● What you will do: Go through the data and copy every line in which "computer" appears.
*** Begin section ***
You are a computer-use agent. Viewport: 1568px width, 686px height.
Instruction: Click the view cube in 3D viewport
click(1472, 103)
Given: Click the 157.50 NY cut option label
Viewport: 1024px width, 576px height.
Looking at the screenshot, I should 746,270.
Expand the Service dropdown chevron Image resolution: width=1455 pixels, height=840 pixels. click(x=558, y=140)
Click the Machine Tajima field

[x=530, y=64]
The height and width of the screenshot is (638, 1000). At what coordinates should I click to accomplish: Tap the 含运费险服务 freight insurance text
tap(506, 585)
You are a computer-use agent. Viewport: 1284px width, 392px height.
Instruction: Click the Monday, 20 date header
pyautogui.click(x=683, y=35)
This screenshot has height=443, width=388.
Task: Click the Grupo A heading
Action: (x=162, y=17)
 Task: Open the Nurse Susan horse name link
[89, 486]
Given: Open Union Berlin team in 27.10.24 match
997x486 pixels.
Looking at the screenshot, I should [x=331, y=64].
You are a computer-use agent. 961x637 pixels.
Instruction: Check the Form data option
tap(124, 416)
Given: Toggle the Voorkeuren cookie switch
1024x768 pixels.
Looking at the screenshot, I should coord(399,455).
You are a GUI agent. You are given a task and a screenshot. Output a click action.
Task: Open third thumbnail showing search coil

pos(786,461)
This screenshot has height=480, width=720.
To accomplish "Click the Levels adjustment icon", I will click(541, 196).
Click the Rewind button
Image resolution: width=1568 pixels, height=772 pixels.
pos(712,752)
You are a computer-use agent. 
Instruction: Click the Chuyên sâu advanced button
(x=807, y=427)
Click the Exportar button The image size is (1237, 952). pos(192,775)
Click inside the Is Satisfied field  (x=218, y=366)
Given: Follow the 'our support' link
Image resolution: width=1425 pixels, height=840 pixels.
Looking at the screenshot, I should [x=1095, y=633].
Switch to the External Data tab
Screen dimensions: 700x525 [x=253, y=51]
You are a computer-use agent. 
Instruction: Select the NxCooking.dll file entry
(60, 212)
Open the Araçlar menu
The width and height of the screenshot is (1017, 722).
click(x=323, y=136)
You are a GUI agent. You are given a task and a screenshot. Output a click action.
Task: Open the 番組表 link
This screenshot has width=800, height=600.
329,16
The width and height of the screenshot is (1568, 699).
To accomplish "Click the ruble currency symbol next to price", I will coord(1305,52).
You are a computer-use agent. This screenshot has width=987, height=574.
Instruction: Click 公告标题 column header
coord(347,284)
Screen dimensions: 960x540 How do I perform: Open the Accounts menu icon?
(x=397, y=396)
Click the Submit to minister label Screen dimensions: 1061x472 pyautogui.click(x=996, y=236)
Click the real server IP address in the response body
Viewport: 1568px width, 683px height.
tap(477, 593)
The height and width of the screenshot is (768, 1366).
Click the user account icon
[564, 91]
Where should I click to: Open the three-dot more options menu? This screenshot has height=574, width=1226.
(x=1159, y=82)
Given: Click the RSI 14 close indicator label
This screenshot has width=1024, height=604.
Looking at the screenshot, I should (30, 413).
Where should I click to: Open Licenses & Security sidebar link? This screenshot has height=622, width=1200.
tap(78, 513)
*** End section ***
● Response area:
You are a computer-use agent. Viewport: 1568px width, 686px height.
You are a computer-use agent. Viewport: 1284px width, 392px height.
You are a computer-use agent. 961x637 pixels.
You are a computer-use agent. 
You are a computer-use agent. 
You are a computer-use agent. This screenshot has width=987, height=574.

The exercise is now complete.